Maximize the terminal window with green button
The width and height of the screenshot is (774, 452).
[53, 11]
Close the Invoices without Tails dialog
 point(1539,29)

************

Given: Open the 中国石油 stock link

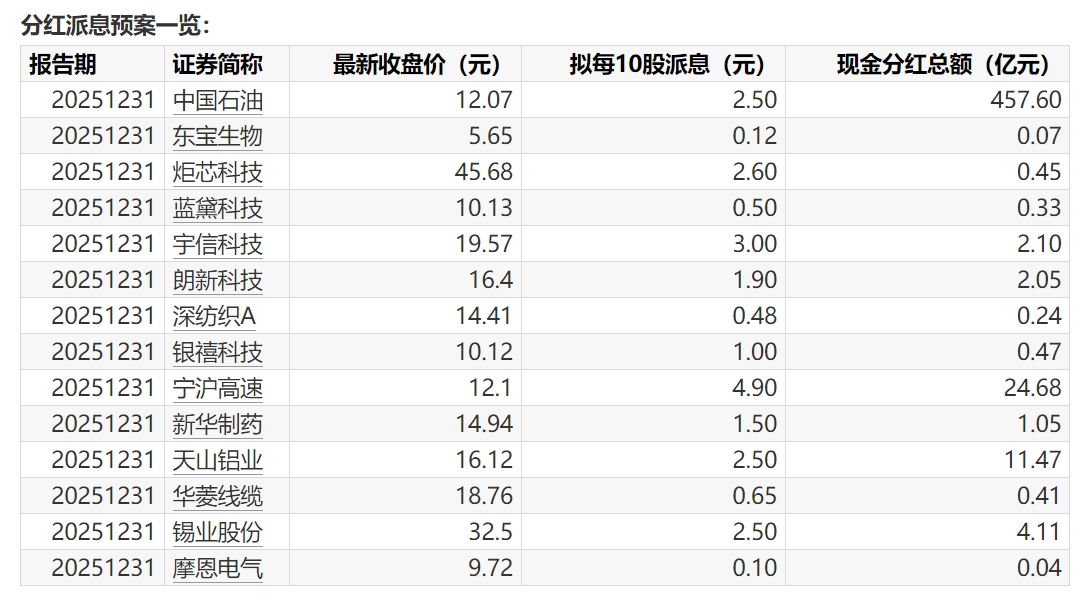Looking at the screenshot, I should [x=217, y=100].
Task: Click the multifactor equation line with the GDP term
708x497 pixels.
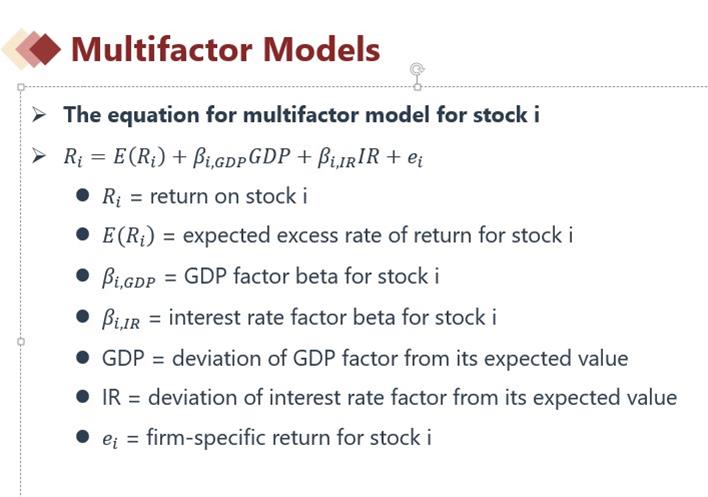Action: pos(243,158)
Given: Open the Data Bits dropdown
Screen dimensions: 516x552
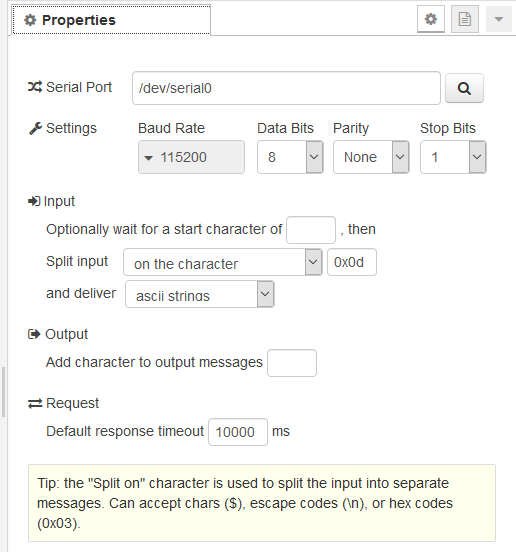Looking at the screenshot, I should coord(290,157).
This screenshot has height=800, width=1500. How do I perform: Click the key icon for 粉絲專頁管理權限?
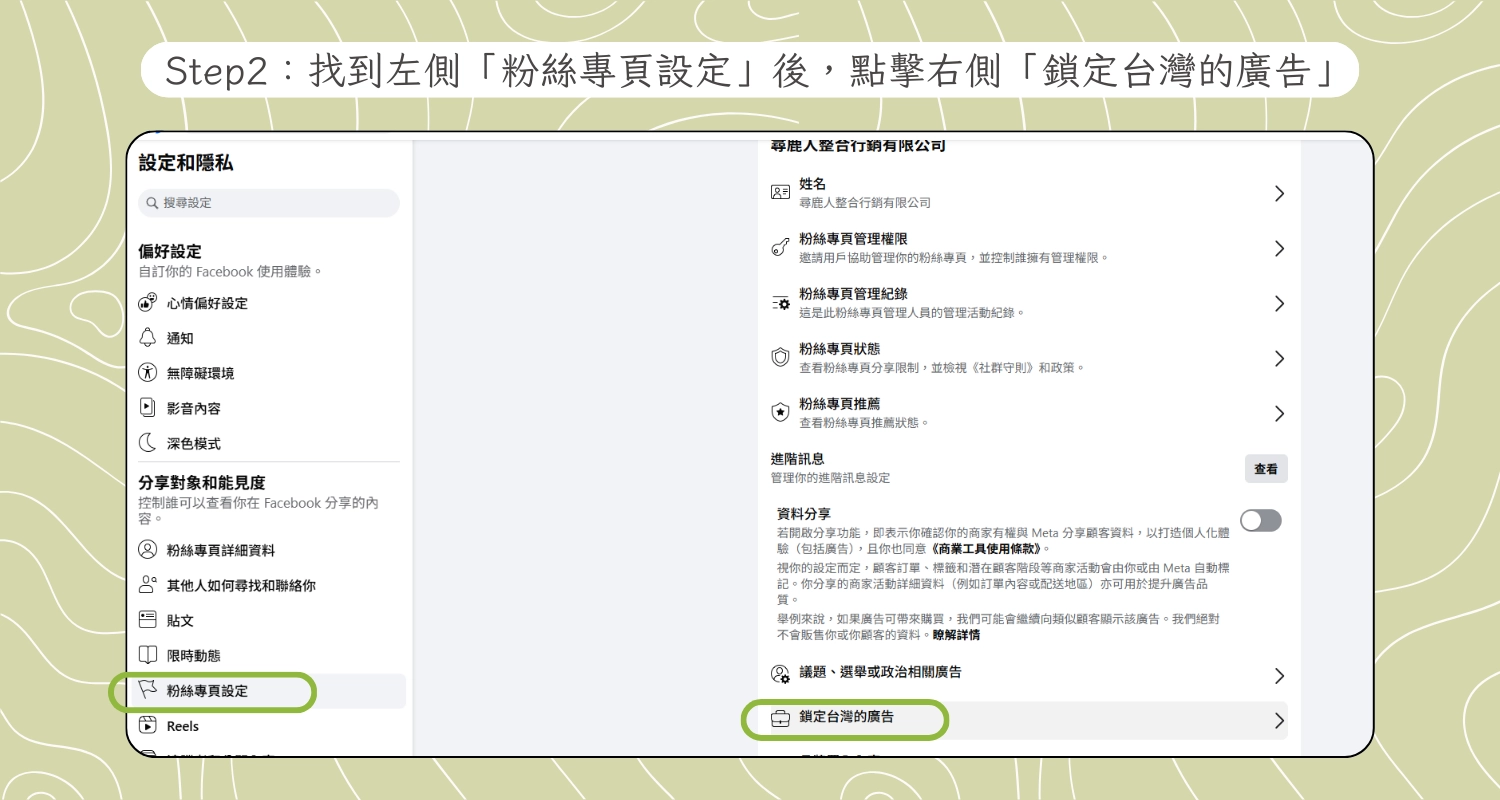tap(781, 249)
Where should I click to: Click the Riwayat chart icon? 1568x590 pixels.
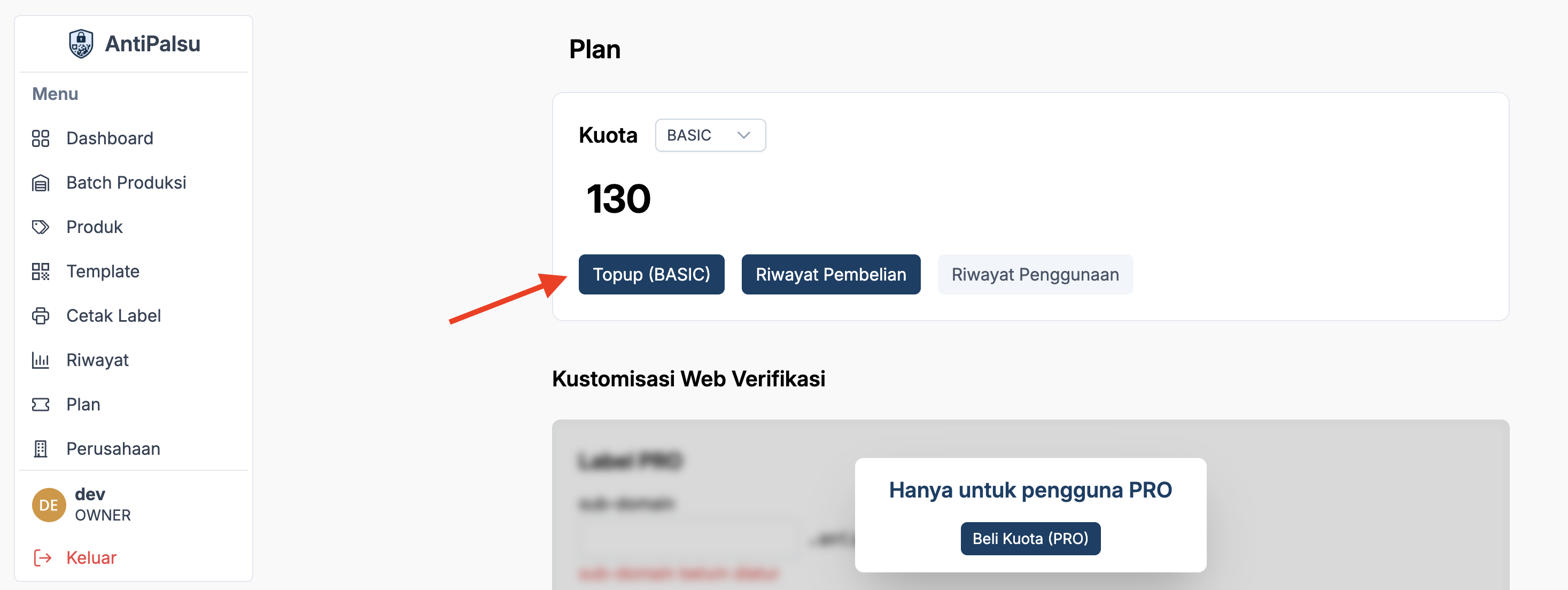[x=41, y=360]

************

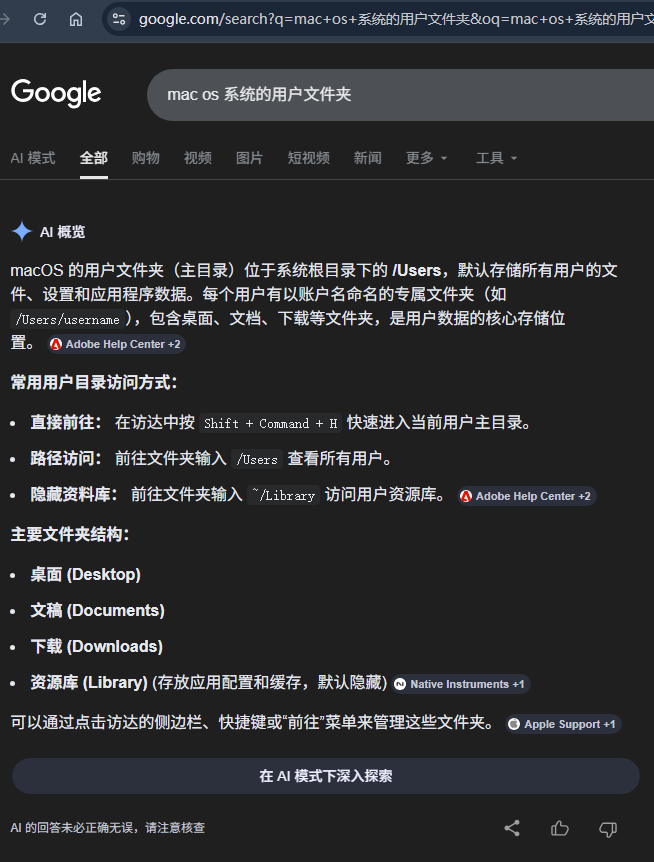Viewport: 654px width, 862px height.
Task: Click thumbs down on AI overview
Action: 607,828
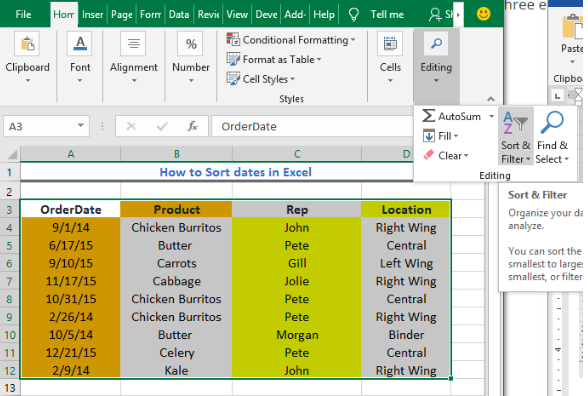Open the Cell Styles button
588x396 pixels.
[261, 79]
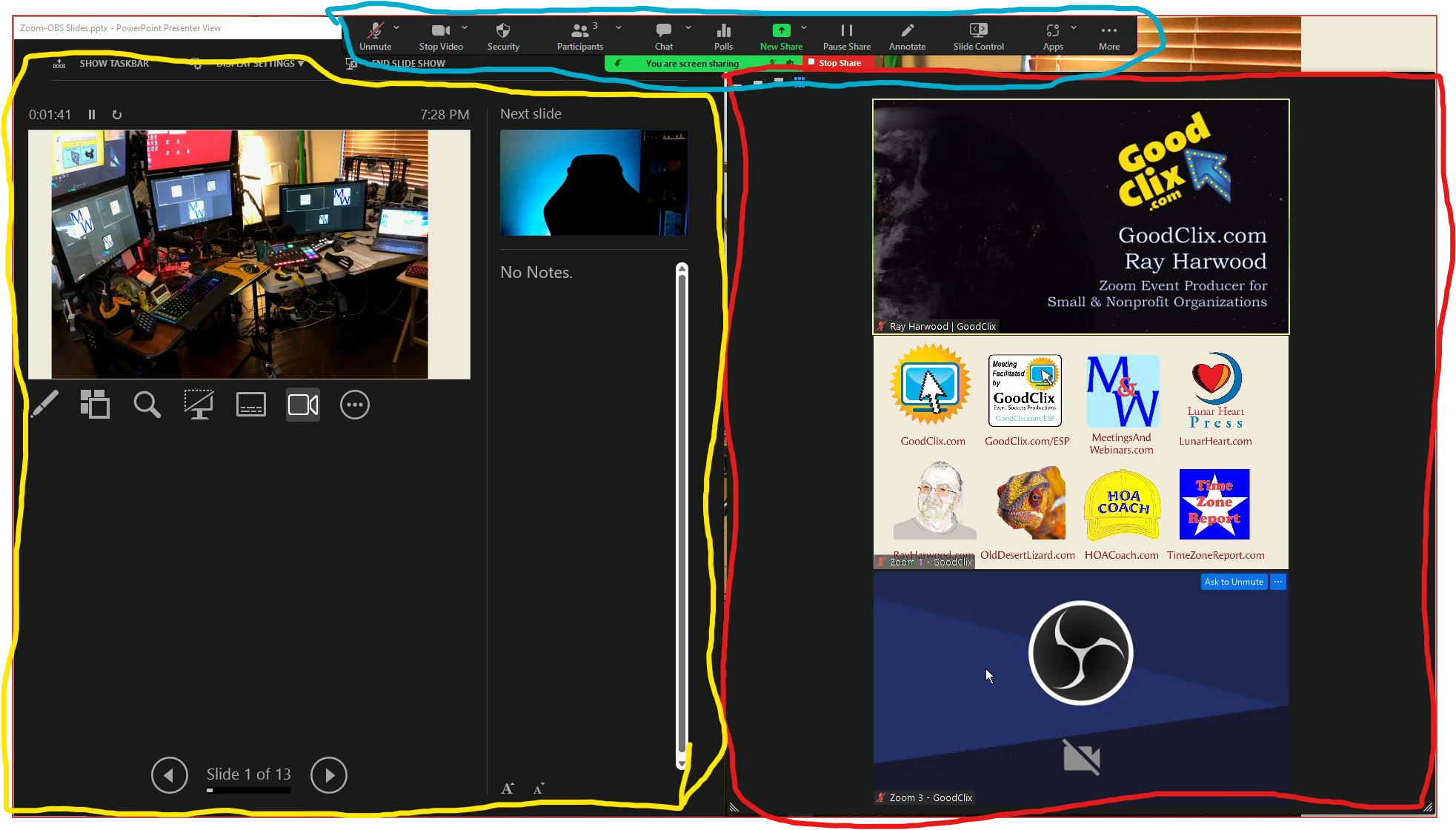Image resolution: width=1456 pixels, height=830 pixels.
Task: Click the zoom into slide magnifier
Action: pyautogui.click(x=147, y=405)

************

Reproduce the data above word for word, from the line containing "This screenshot has" through the line containing "[x=41, y=360]", both lines included. Omit the pictures.

**Answer in full**
This screenshot has height=800, width=1500. How do I perform: Click the key icon for 粉絲專頁管理權限?
tap(781, 249)
Where should I click to: Click the Riwayat chart icon? 1568x590 pixels.
[x=41, y=360]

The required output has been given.